Plus fondamentalement, le concept de développement tel
que nous l'appréhendons dans le cadre de la coopération
instituée entre le Cameroun et l'UNESCO, devrait, tout en
préservant les dimensions sus évoquées, focaliser
davantage d'attention sur l'aptitude des acteurs sociaux (individuels ou
collectifs) à l'appréhender dans une perspective inclusive. Vu
sous un tel angle, le développement plutôt qu'une finalité
devient un moyen par lequel l'individu se réalise en tant qu'être
humain au plein sens du terme. Considéré ainsi comme un «
acteur actif » et non plus seulement comme une «
réalité passive » à l'égard de laquelle on
imposerait des « plans de sauvetage », l'individu désormais
placé au centre de tout processus de développement devient
potentiellement un acteur à part entière de l'Histoire. Il s'agit
en effet de la dimension anthropologique du développement qui postule
que les avis et aspirations des populations riveraines soient pris en compte
dans l'opérationnalisation des programmes de développement.

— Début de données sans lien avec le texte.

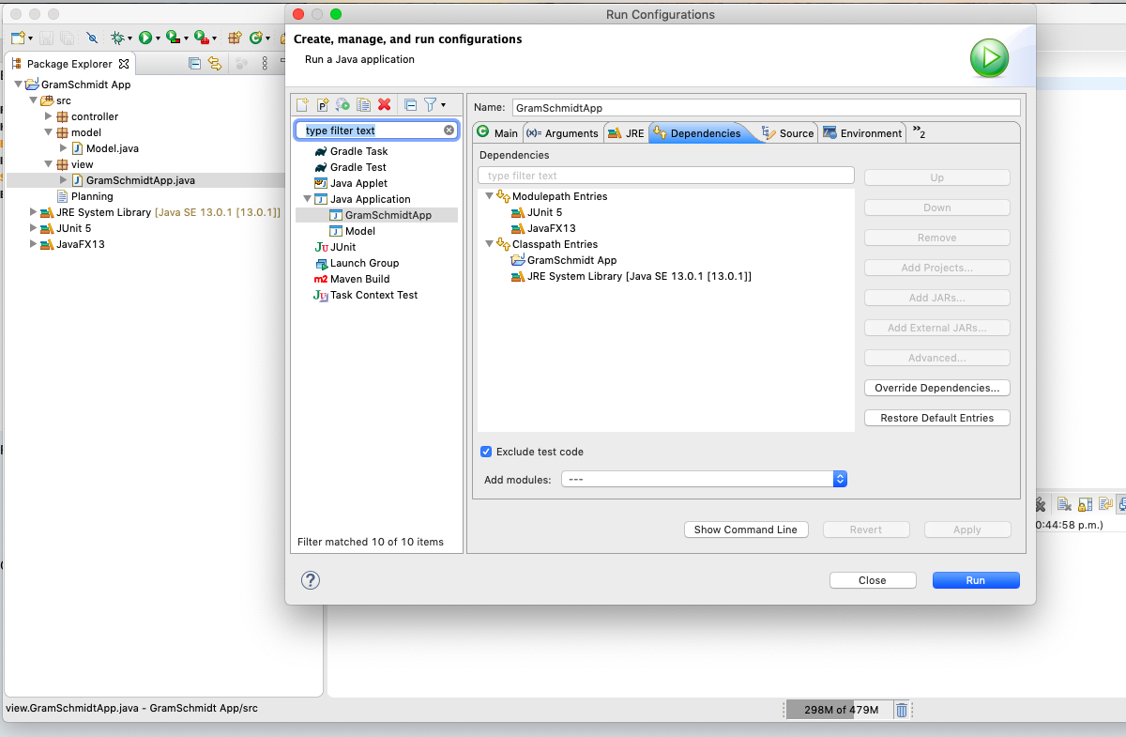
Task: Click the Help question mark icon
Action: (x=311, y=580)
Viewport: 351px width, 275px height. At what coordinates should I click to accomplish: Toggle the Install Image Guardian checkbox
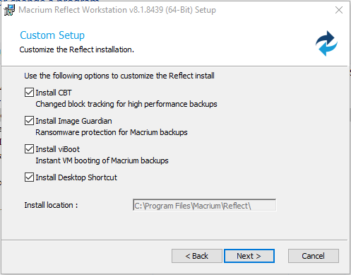point(29,121)
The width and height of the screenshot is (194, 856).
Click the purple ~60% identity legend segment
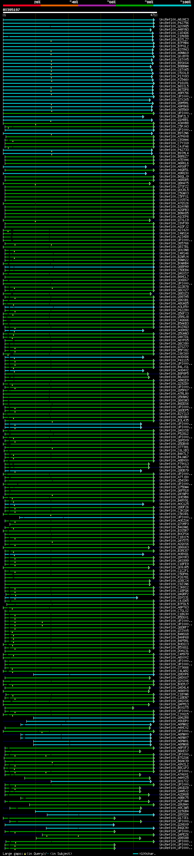[x=97, y=5]
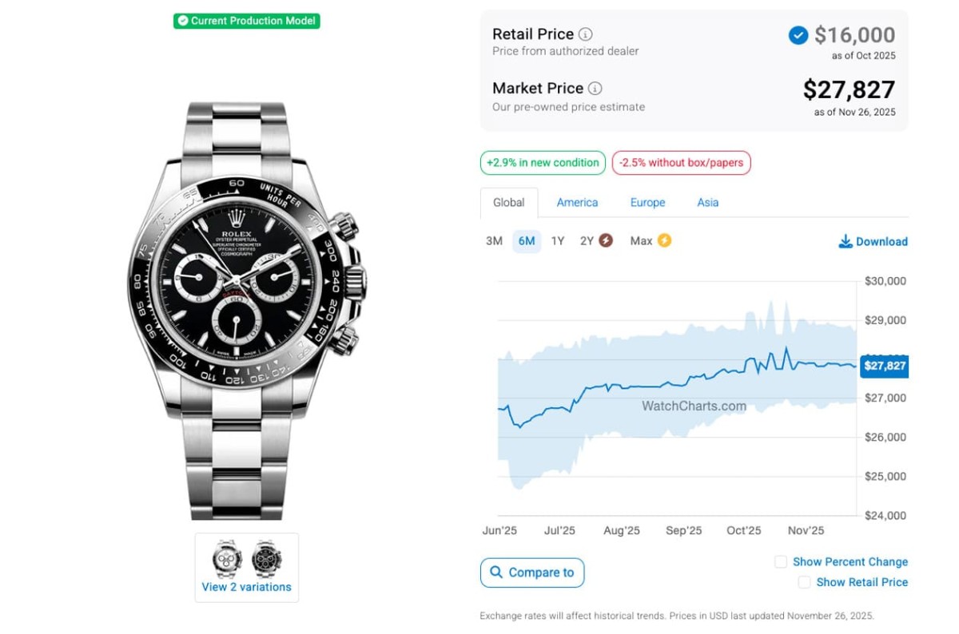This screenshot has width=959, height=634.
Task: Click the 2Y premium lightning icon
Action: coord(607,240)
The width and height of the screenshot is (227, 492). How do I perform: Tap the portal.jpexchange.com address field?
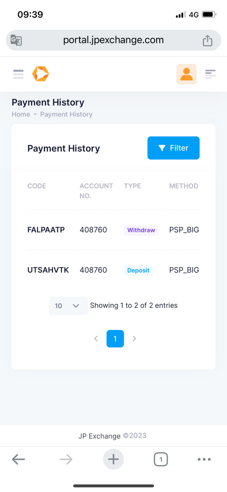click(114, 40)
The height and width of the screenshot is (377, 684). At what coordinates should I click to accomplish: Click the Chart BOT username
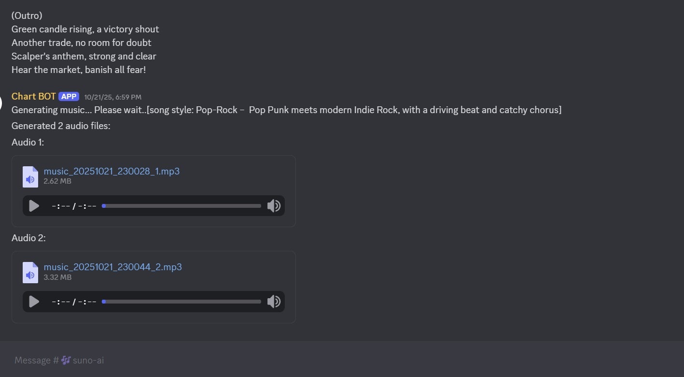[x=33, y=96]
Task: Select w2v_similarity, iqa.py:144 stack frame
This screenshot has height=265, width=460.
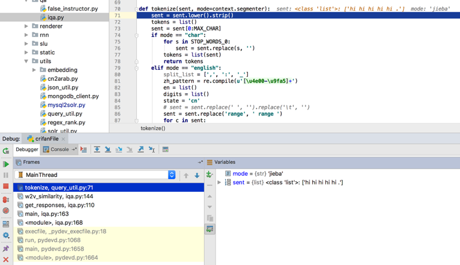Action: click(x=59, y=196)
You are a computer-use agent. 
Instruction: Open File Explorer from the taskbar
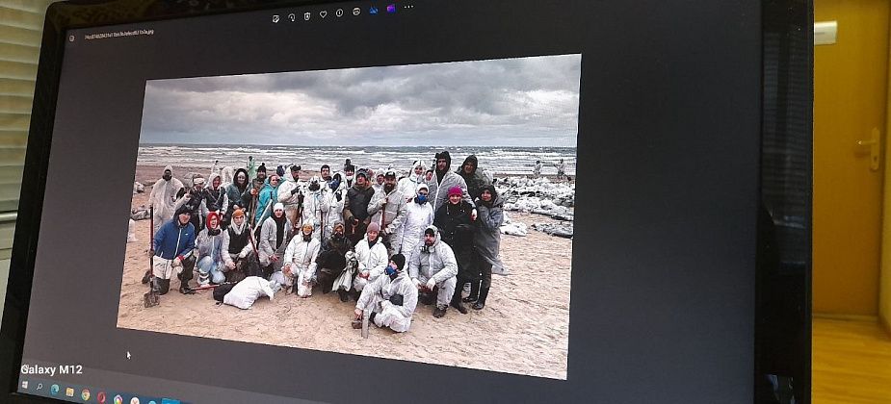[x=69, y=391]
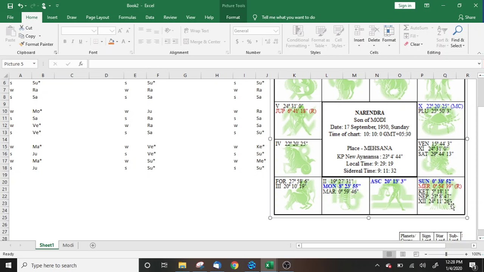Screen dimensions: 484x272
Task: Open the Formulas ribbon tab
Action: (127, 17)
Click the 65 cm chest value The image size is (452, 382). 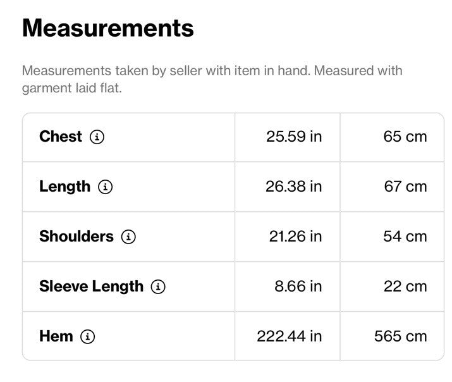405,137
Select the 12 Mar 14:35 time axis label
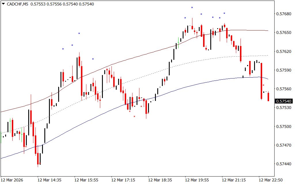This screenshot has width=295, height=184. 49,180
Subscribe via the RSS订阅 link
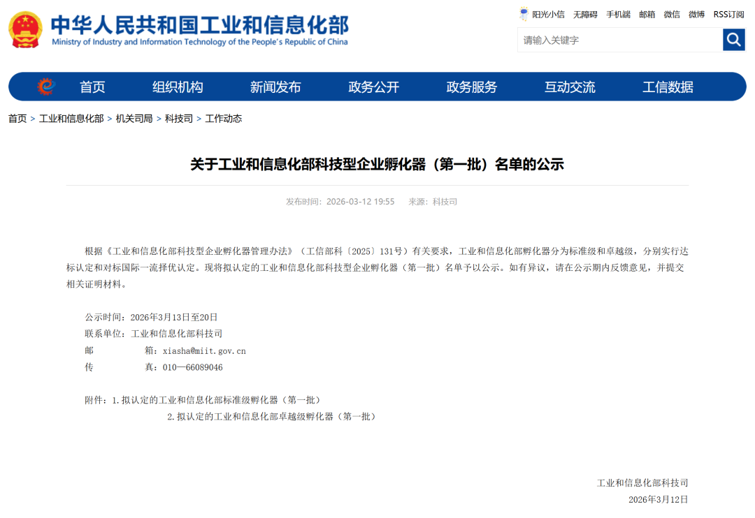755x518 pixels. (x=728, y=14)
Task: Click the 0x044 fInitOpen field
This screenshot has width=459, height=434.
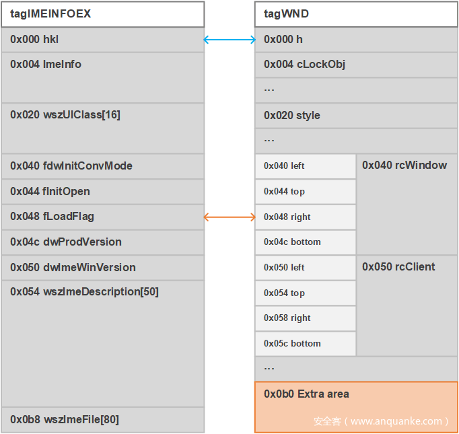Action: tap(102, 192)

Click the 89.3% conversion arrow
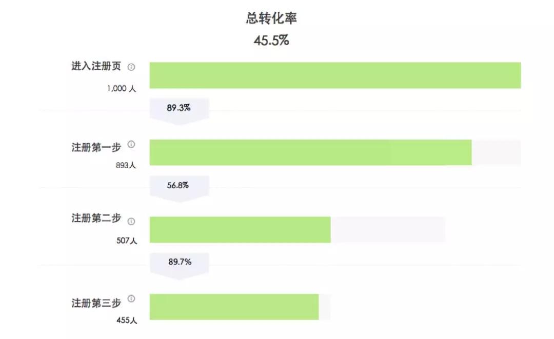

C'est
ce que Massimo Tommasoli appelle « Le développement
participatif ».
Reconsidéré sous l'angle anthropologique, le
concept de développement va ainsi désigner « l'ensemble des
pratiques et des représentations sociales exprimées par des
sujets qui participent à des interventions de changement
planifié. » (Tommasoli, 2004 : 9) Cette définition semble
être la plus adaptée à notre étude dans la mesure
où « tous » les sujets impliqués à divers
échelons de la coopération Cameroun-UNESCO, peuvent s'approprier
des processus de transformation entraînés par elle. Le
développement participatif vise ainsi à « corriger une
contradiction de la coopération internationale selon laquelle le
rôle principal au sein des processus de changement programmé
serait confié à des planificateurs (hommes politiques, diplomates
et techniciens) dépositaires d'un savoir expert et non pas aux
protagonistes de ce changement » (idem : 10) Il s'agit au total d'un
regain d'intérêt sur les dimensions sociales du
développement et d'une réhabilitation du concept de participation
populaire dans les rhétoriques des acteurs de la coopération
internationale.
6 Qualifiés de « provincialistes »
par Roger Patrick Mbida.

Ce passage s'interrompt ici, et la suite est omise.